I have always wanted to visit the concentration camps in Poland, as I strongly believe that everyone, all mankind, ‘should’ be witness to the atrocities perpetrated upon groups of people that others, in this case the Nazis, felt to be unfit and unworthy to live. Seeing the historical remnants might be more apt to ruffle our feathers and wake up some of our apathy towards the plight of other unfortunate souls. One or two or three groups of people may be the target and scapegoat, but hate crimes are in their purest essence attacks on us all. For we are the breed of Humans here to safeguard and protect our species no matter what our different externals portray – color, worshipping practices, abilities- and no matter what our differences of opinions are.
Environmentalists work to protect our environment from harm; we all must work to protect our people from harm and extinction.
When we decided to go to Prague for a few days en route to Israel, a Terezin tour became a ‘must’. I cannot put an adjective in to describe how it was. So when people ask me, I can’t quite sum it up. I have to talk about some specifics which I will portray with photos below.

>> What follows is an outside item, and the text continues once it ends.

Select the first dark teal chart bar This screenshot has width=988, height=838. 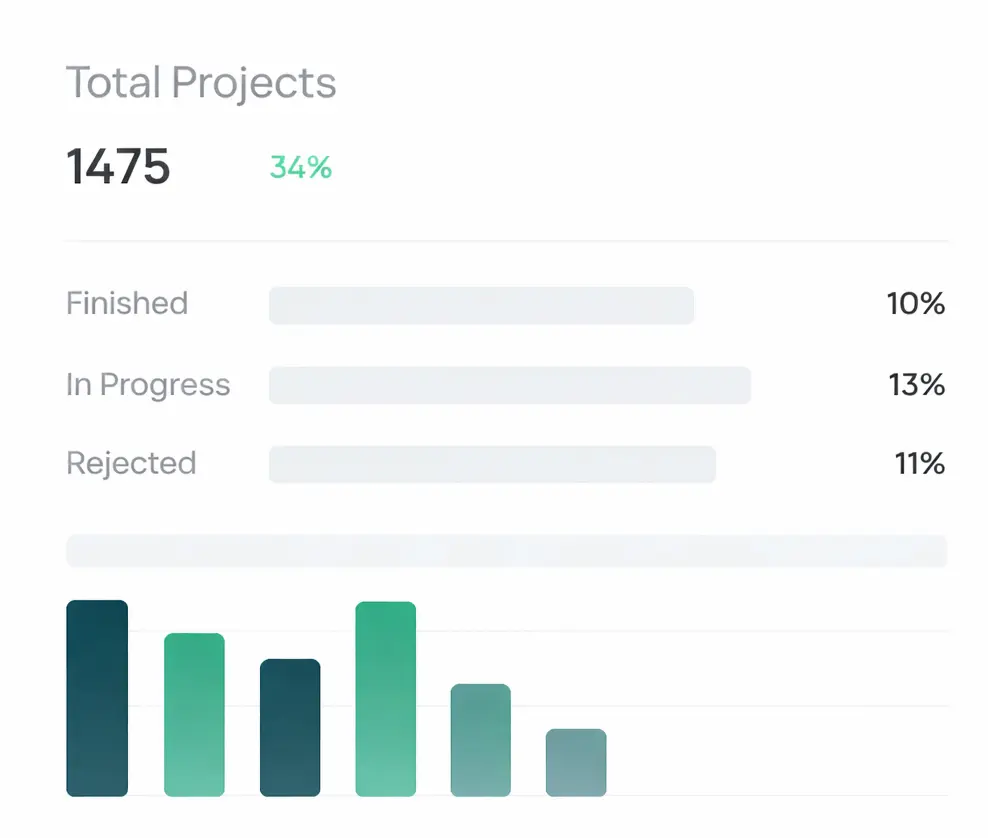96,698
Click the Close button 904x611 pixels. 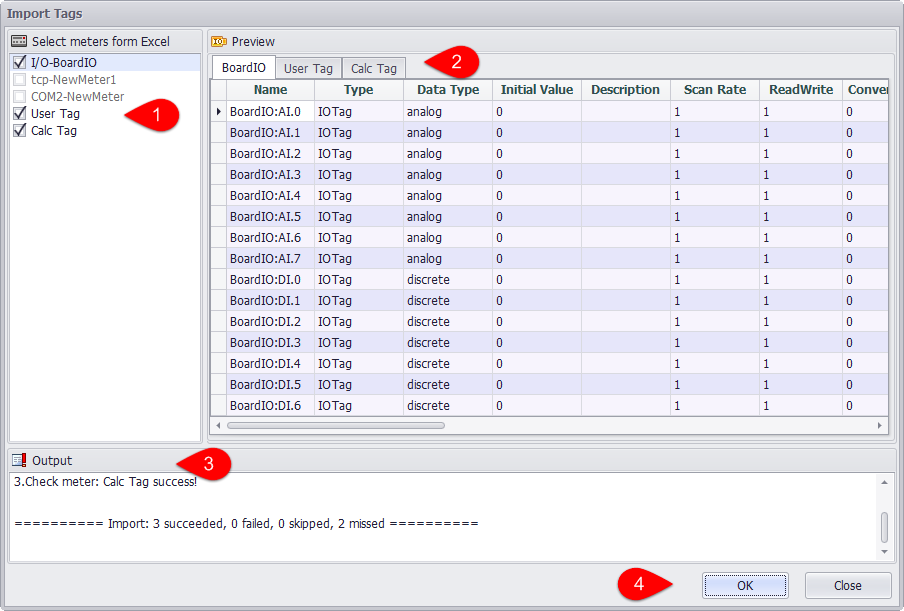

Theresienstadt was known for its famous prisoners, many of whom were artists of all kinds, and for its visits by the Red Cross. Within this ‘model’ camp was a real concentration camp where 60,000 people were forced into an area which originally held only 7,000 residents. They were tortured by virtue of their unlivable conditions and died of ‘natural’ causes – starvation, disease, contamination. Those who escaped death here were transported to Auschwitz – the real ‘death’ camp where people were gassed to death.

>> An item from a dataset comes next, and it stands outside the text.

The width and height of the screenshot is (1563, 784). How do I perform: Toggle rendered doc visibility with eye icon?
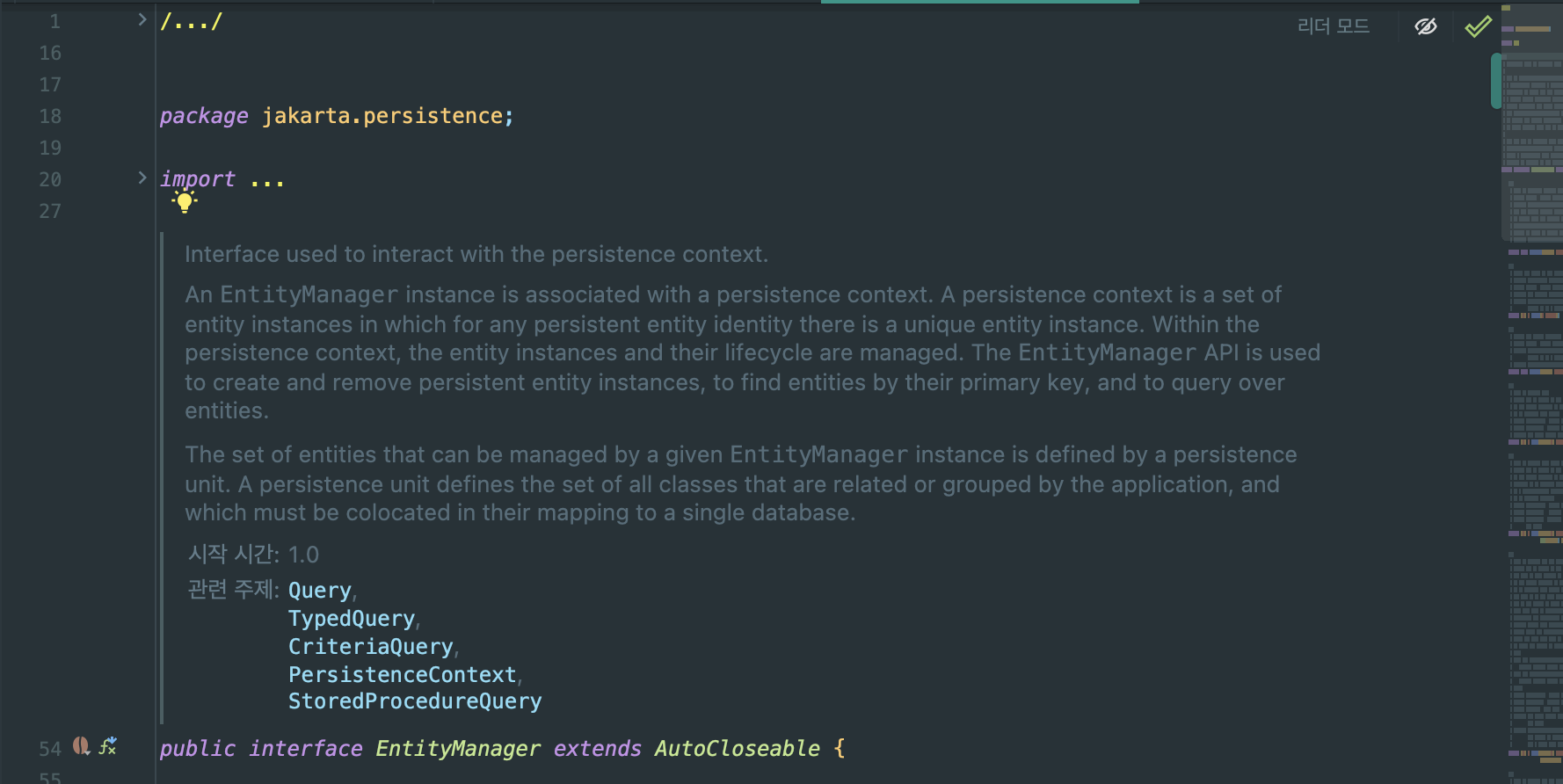1425,26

ell room which held 60 people
Air vent for room above
Sinks put in for Red Cross visit; later taken out.
One of 4 ovens in crematorium
Fake’ graves; bodies were burned. Broken tree in background represents broken lives.
Remains of railroad tracks for transports to Auschwitz.
About 4,000 people now live in the town of Terezin. Barracks where the Jews were kept are now renovated houses. The crematorium provides salaried jobs for a few people who man it and sell memorial candles.
We humans were given free choice. Let us use it to benefit our species and keep us all standing proud and upright. Let us pray that goodness prevails over evil for all.
Thank you for stopping by and reading this post. I hope you’ve taken something positive away.